● **やること**:
出典の文章について、次の問いに答えてください。
(a) 喧嘩すると、帰ってくるなり何と叫んだか。
(b) 酔って店を出ていったあと、何に乗って帰ったか。
(c) 絆創膏を貼っている姿を見て、どんな人と一緒に居たくないと言われたか。

ある時ネットニュースを見ていたらふとこの言葉が目に留まった。
具体例を読みすすめて行くと動悸がした。これ私じゃん。
喧嘩すると、帰ってくるなり「クソが!くだらねえ!」と叫び、物を投げ、扇風機や鏡などを破壊。機嫌が悪くなるとすぐ大きい音を出してドアを閉めたり物を投げたりする。毎回ではなかったが結構日常茶飯事で、いつ直接手がでるかと思って怖い日々を過ごしていた。
飲みに言った時、酔っ払って店員さんに暴言を吐き、料理も残した状態でお金を払わずお店を出ていきタクシーで帰ってしまい、一人残されたわたしが二人分の料理を食べてお金を払い、泣きながら一人で歩いて帰ったということもあった。
怪我をした時に絆創膏を貼っている姿をみて、そんな貧乏くさい状態の人と一緒に居たくない、一緒に外歩きたくないと言われる。さらに、本当にそんなに痛いわけ?俺も同じようになったことあるけどそんなに痛くなかったけどね、と吐き捨てるように言われる。
痛みに苦しんでいる人の前でその発言が出るってモラハラ通り越してもはやサイコパスじゃん・・・ということもあった。

● **生の記録**:
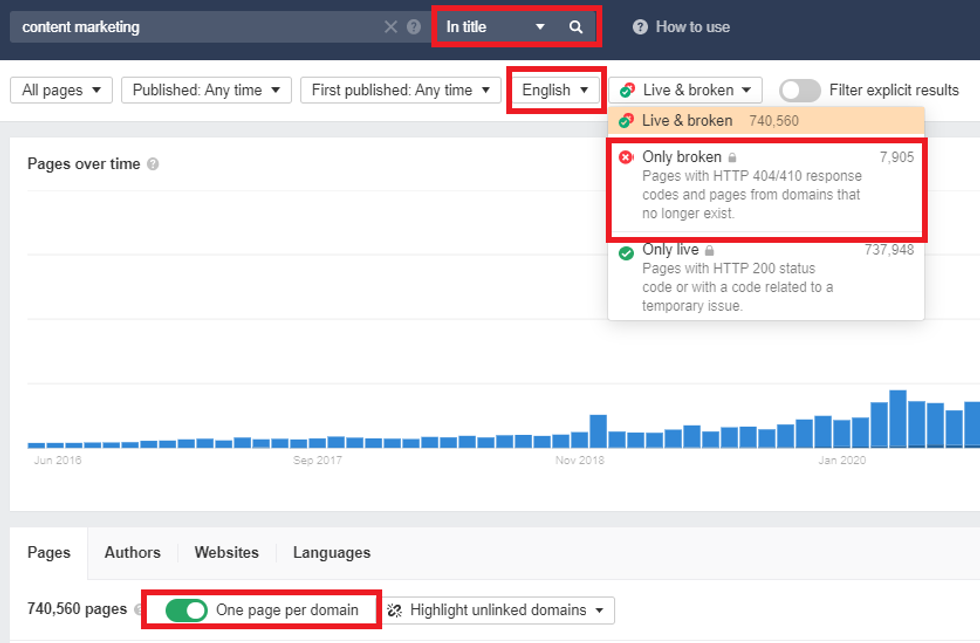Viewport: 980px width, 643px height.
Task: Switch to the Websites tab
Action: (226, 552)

...

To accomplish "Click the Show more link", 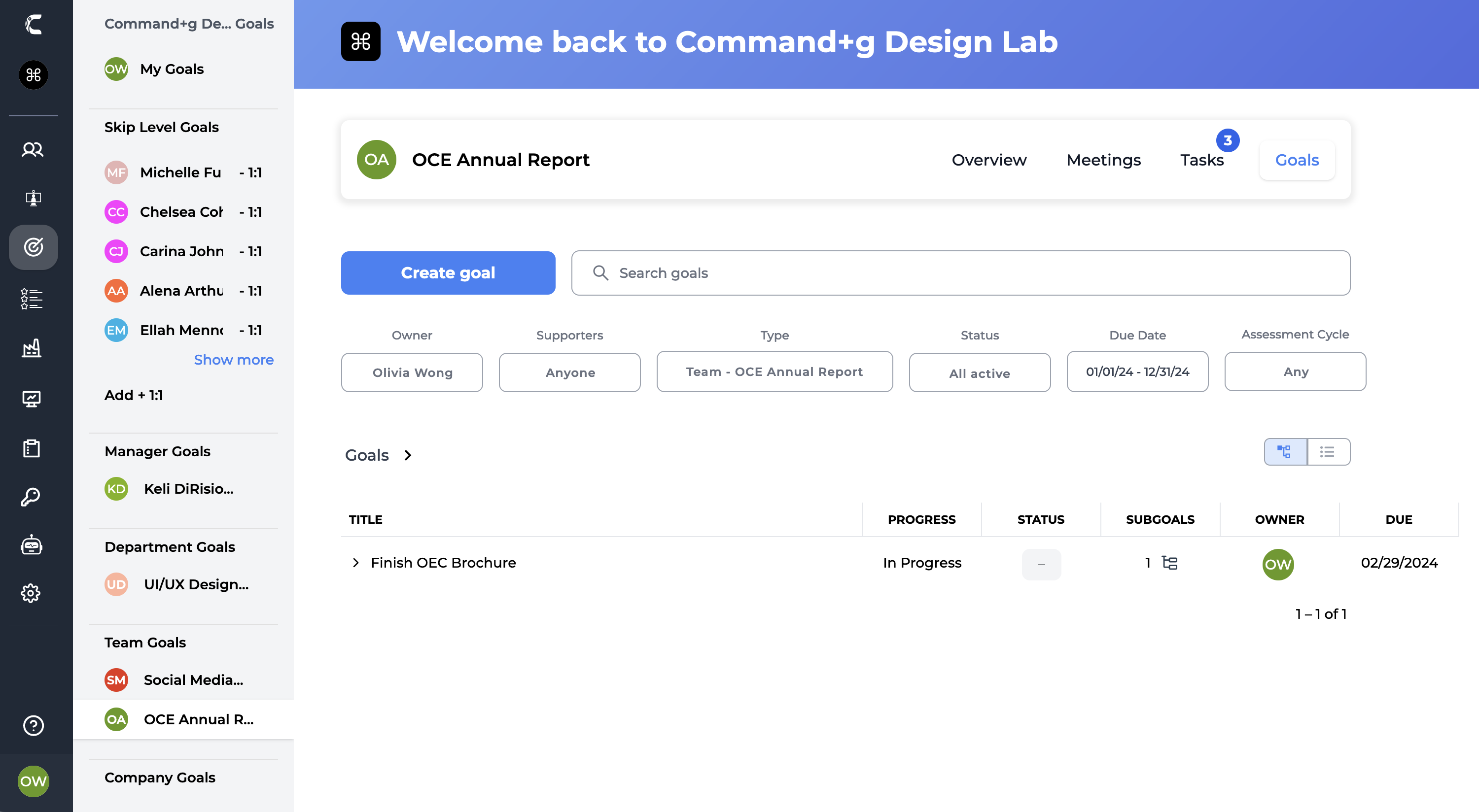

● **解答**:
(a) 「クソが!くだらねえ!」
(b) タクシー
(c) 貧乏くさい状態の人